My first Mother’s Day was spent in a hotel room in Salt Lake City. I had a cold, so I couldn’t even go visit Tess in the NICU that day. I remember feeling shocked that I had anything to celebrate, sad that I couldn’t hold our sweet daughter in my arms, and conflicted about sharing that honor with another mother.
You see, every minute of my motherhood experience has been shared with another mom. I thought I understood this going in, and intellectually I did. But in the same way our understanding of adoption changes as we age and the kids age, our emotional response to the realities of adoption changes too.
My mom will be the first to tell you I am terrible at sharing. In fact, Dave and I joke that I wouldn’t even give him a bookshelf until a few years after our wedding, when I knew this would stick. (Books are my obsession! I needed every inch.) I ached to be a parent for so long that I almost felt like Tess’ premature arrival was my fault. Illogical, but there it is. I struggled with sharing motherhood, whether that meant changing diapers in the hospital or sharing a holiday that had broken my heart a number of years running. This despite having only wonderful interactions with Tess’ parents and extended family!
So I was not gracious and open and loving; I was emotional and exhausted and protected myself instead of taking care of Kat, who was going through emotions I will never be able to fully comprehend. I readily admit, I was struggling myself.
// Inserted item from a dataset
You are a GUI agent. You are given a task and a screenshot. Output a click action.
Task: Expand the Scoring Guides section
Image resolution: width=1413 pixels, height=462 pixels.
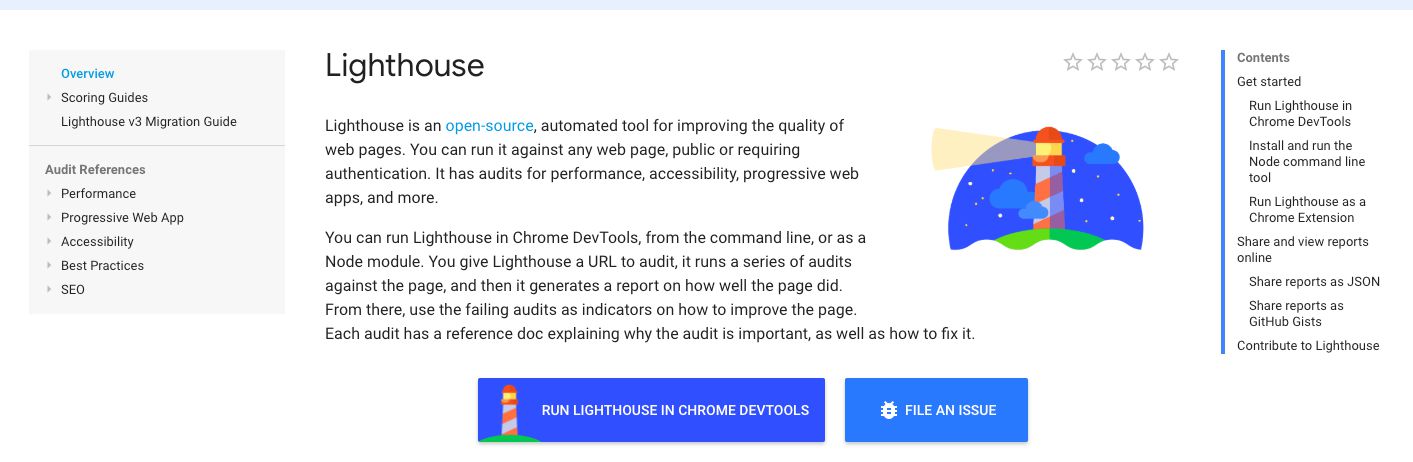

My mixed feelings about that first Mother’s Day now also include shame, that I couldn’t be more understanding and less fearful – especially with this young woman who had been open, thoughtful, generous and understanding from the minute we first spoke. She should not have had to worry about my feelings on her first Mother’s Day.
So that first Mother’s Day weekend, we prepared a gift and card for Birth Mother’s Day, which is the Saturday preceeding Mother’s Day. Unbeknownst to me, that day was designated by birthmothers as a day of reflection and mourning – a day to unpack their feelings about placing children, not a date to celebrate (unless that feels right to them) and certainly not one that involves adoptive parents.
After that first year though, I started to realize how ridiculous I was being. Very few families have one mother and one father and no complications. Most of us have “family” that aren’t simple, whether that means family friends we’ve known forever or second families or stepchildren. We love them just as much! What about gay couples? There’s always two moms! More importantly, once I got past my instinctual aversion to sharing, I realized how amazing it is for all of us to love our kids this much. We know better now, and with respect and love I share Mother’s Day with the extraordinary women who also love these children as their own.
Open adoption means more than telling kids that they are adopted and were born to another mother. It means accepting everyone’s feelings and knowing that none of us can truly understand one another’s experience, but we can all respect and love each other. We can’t imagine life without our kids first moms in it. Not only do our kids deserve their first families; we have a responsibility to ensure that connection stays alive.
Our kids’ moms – all of their moms – love them intensely. I may get to hold our kids when they fall down and tuck them in at night, but it doesn’t change how much they are loved by the women who gave birth to them and who look like them. Really, their motherhood experience is so much more painful than mine, and requires so much faith and trust. They earn every inch of our Mother’s Day celebration, and then some.
Each adoption experience is different, even if many of the same people are involved. I won’t and can’t tell other parents how to behave, but I will encourage everyone who reads this to reflect on what motherhood really means, to make sure that no mother is denigrated in front of their child for any reason, and to consider the value of all of the people who take on a mothering role to children. The world’s a big and crazy place, and I’m glad that our kids have wonderful people to support them in all different ways.
I am beyond grateful to be a mother, and to be a mother to these kids. I could not love them more, and they inspire me every day to be a better parent and a better person. They will continue to shape me as I continue to guide them. That said, my parenthood comes from other parents’ loss. On birthdays, holidays, and most of all this day, I feel my joy and am aware of the weight of the kids’ absence for them.
I don’t take Mother’s Day lightly, and I do not celebrate it thoughtlessly or easily. It tends to be very contemplative for me, and makes me want to hold my children tight. I think about how each of them joined our family, and the bond between each of them and their moms all over the country. I wonder if our Mother’s Day gifts bring happy tears or sad, and guess probably a mixture of both. Most of all, I hope each and everyone of the people who have made my parenthood possible know that I understand that I can’t understand the complexity of their feelings. When our kids are older, I will tell them the same thing. Our relationships with each other will all grow, and hopefully stay strong and loving and honest and open.
We do not have a simple family; our children do not look like us and we have many traditions and personalities to blend together into one. I fear disappointing our kids or their first families, and every year that I am a mom I want to be closer to all of them. Mom calls Dave “Saint Dave”, and that’s pretty accurate. No one has ever called me a saint! But I am inspired every day of this journey to try harder, to love more, and to broaden the circle of our family love. Ultimately, I have to become an expert at sharing, because we share these children with people who love them as much as we do. That in a nutshell is what being a mother means to me, opening my heart and mind a little more each day to share my joy and to be more empathetic, understanding that shared joy grows and does not ever diminish.